Thanks, Jen. For the Q&A session, we finally ask that you limit to one question and one follow-up and reenter the lineup if you have additional questions. Bella, would you please open the line for Q&A?
[Operator Instructions] Our first question comes from the line of Michael Blum with Wells Fargo.
I wanted to ask about frac Train 10. Maybe just walk us through the thought process there. It seems like there’s a lot of frac capacity being added to the market right now. And as some people are starting to talk about pressure on rates. So how much of Train 9 is contracting and how much of Train 10 would be contracted or would you need to be contracted to move forward?
Michael, this is Scott. Our frac Train 10 will have a similar cost to our Train 9 facility. And as we stated in our remarks, Train 9 is expected to come online in the second quarter of 2024. Given the number of current plants that we have under construction in the Permian and our comments around ordering long lead items for additional plants, we will obviously need to with fractionation capacity for the expected production stemming from our own plants.
There have been times over the course of the last few quarters that in order to manage our inventories, the influx of volumes that are coming on to our system. There are times that we have been offloading volumes both on transportation as well as fractionation. So our belief is, is that we have a strong need for frac Train 9 as it comes online. And again, frac Train 10 is trying to stay ahead of the cadence of the number of plants that we are building on the upstream side, along with the overall growth that we’re seeing from the industry.

◆ **Collected material**:
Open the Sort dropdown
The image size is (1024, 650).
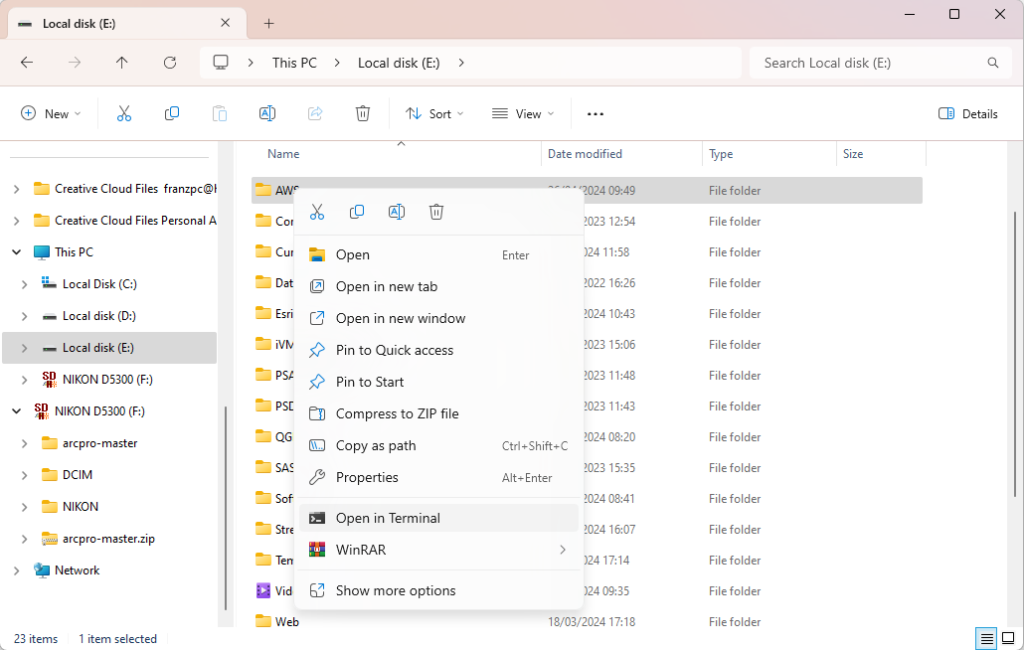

◆ **Stated goal A**: Set down the stretch of the call transcript from "Thanks, Jen. For" through "to move forward?", word for word.
◆ **Stated goal B**:
Answer these questions from the call transcript:
(i) Which firm is Michael Blum with?
(ii) When is Train 9 expected to come online?
(iii) How many questions and follow-ups is each participant asked to limit themselves to?

◆ **Problem solution A**:
Thanks, Jen. For the Q&A session, we finally ask that you limit to one question and one follow-up and reenter the lineup if you have additional questions. Bella, would you please open the line for Q&A?
[Operator Instructions] Our first question comes from the line of Michael Blum with Wells Fargo.
I wanted to ask about frac Train 10. Maybe just walk us through the thought process there. It seems like there’s a lot of frac capacity being added to the market right now. And as some people are starting to talk about pressure on rates. So how much of Train 9 is contracting and how much of Train 10 would be contracted or would you need to be contracted to move forward?

◆ **Problem solution B**:
(i) Wells Fargo
(ii) The second quarter of 2024
(iii) One question and one follow-up